Zane melangkah ke kendaraan, sambil mendengar bisikan prajurit di belakangnya. Reed membuka pintu, dan Zane melangkah masuk dengan cepat, memeriksa sekelilingnya, memastikan tidak ada ancaman.

“Sekarang!” Zane memerintah, dan Reed segera menginjak gas. 

Kendaraan melaju, meninggalkan markas dengan beberapa pengawal yang mengejarnya. Dari dalam mobil, Zane bisa mendengar prajurit-prajurit itu mengumpat.

Sesampainya di pangkalan militer miliknya, Zane disambut oleh prajurit-prajuritnya yang sudah berbaris rapi.

Tubuh mereka tegang namun wajah mereka datar, seolah-olah sudah terbiasa dengan situasi ini. Zane, pemimpin mereka yang tak kenal ampun, berjalan bolak-balik di hadapan mereka dengan langkah berat, tatapan matanya dingin menembus barisan, meneliti setiap wajah. Keheningan yang menakutkan memenuhi udara. Mereka tahu apa yang akan datang.

Zane berhenti tiba-tiba, lalu dengan gerakan tenang, ia mengeluarkan pistol dari sarung di pinggangnya. 

"Siapa pun berdiri. Jadilah sasaran." suaranya begitu tenang namun menggema, memecah keheningan.

Tidak ada satu pun yang bergerak. Zane, merasakan kemarahan yang membakar dalam dirinya. Ia sangat lelah, melewati satu hari saja seperti neraka.

"Kalian prajurit pengecut! Tak tahu malu!" teriaknya, suaranya bagaikan petir di langit cerah. 

"Tidak ada yang berani?" suaranya rendah. Marah melihat ketidakberanian mereka, Zane mengangkat suaranya lagi. 

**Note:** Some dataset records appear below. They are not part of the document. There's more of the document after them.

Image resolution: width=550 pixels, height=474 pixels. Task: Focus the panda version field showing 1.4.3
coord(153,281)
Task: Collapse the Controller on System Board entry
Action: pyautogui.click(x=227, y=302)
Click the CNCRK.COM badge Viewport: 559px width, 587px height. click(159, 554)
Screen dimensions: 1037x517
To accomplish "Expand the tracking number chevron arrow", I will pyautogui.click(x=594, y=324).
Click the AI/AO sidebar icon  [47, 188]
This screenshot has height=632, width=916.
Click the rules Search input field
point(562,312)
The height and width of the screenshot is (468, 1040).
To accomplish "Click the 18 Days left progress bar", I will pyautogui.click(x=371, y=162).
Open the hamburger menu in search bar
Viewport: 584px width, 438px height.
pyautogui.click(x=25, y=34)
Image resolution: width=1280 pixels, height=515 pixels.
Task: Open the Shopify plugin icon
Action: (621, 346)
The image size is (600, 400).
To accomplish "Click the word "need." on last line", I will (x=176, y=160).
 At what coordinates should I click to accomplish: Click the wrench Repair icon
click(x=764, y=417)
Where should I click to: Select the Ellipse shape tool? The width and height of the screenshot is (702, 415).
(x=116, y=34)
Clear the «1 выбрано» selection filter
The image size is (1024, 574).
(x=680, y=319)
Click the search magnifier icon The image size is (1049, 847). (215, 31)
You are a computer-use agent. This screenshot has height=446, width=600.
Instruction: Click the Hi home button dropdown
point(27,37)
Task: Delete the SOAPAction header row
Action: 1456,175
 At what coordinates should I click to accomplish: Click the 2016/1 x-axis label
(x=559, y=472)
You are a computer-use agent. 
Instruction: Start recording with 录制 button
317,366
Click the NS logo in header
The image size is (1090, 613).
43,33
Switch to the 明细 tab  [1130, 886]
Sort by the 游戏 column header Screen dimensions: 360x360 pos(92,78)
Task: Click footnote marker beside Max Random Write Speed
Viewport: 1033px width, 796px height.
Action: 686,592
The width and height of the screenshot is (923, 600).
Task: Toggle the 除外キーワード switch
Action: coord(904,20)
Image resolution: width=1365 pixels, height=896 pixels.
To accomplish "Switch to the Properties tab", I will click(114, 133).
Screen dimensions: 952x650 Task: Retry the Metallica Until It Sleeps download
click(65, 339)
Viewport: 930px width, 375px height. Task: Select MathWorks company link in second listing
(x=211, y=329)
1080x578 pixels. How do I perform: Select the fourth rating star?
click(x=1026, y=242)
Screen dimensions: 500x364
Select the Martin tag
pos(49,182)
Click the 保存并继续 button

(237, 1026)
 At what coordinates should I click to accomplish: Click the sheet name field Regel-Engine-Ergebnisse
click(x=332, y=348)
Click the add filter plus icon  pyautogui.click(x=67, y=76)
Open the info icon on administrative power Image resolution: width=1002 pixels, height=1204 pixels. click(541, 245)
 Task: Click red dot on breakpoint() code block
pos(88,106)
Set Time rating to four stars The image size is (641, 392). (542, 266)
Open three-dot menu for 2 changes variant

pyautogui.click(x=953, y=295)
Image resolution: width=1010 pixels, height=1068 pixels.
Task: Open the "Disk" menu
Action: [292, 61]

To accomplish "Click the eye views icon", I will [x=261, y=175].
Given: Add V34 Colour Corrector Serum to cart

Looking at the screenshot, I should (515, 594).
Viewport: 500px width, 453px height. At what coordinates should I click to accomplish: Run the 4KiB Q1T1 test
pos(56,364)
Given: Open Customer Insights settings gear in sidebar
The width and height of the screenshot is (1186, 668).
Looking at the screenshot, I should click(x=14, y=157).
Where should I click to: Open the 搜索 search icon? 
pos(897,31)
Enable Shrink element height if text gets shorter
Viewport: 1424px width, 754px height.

"Apakah kalian semua ingin mati dalam ketakutan?!" Suaranya menggema, membuat semua orang merinding.

"Siap, tidak. Tuan!"

"Di medan perang, hanya keberanian yang akan membawa kita hidup. Apa kalian ingin mati di tempat tanpa berjuang?!"

"SIAP TIDAK TUAN!"

Akhirnya salah satu prajurit mengangkat tangannya, wajahnya pucat, maju dengan ragu. Zane mengangkat alis, memperhatikan sikapnya dengan tajam.

"Bagus," katanya, senyumnya tidak menjangkau matanya. Zane mengarahkan laras ke arah prajurit yang berdiri kaku. 

Suara pelatuk berbunyi, mengisi udara dengan ketegangan yang bisa dipotong dengan pisau.

DUARRRRR

DUARRRRR

DUARRRRRRR

Setiap peluru meleset dengan tepat, menimbulkan suara dentuman yang memekakkan telinga. 

Melihat prajurit tersebut berdiri tanpa cedera, Zane merasa sangat puas.

Di saat ia menembak peluru terakhir, seolah waktu berhenti. Dalam keheningan yang menyakitkan, Zane menatap kosong ke depan, menyadari bahwa ia tidak tahu lagi apa yang sebenarnya ia perjuangkan.

Segalanya terasa hampa, dan dengan satu langkah mundur, ia merasakan sesuatu dalam dirinya pecah. 

Tiba-tiba kegelapan menyelimutinya, dan seseorang memanggil namanya.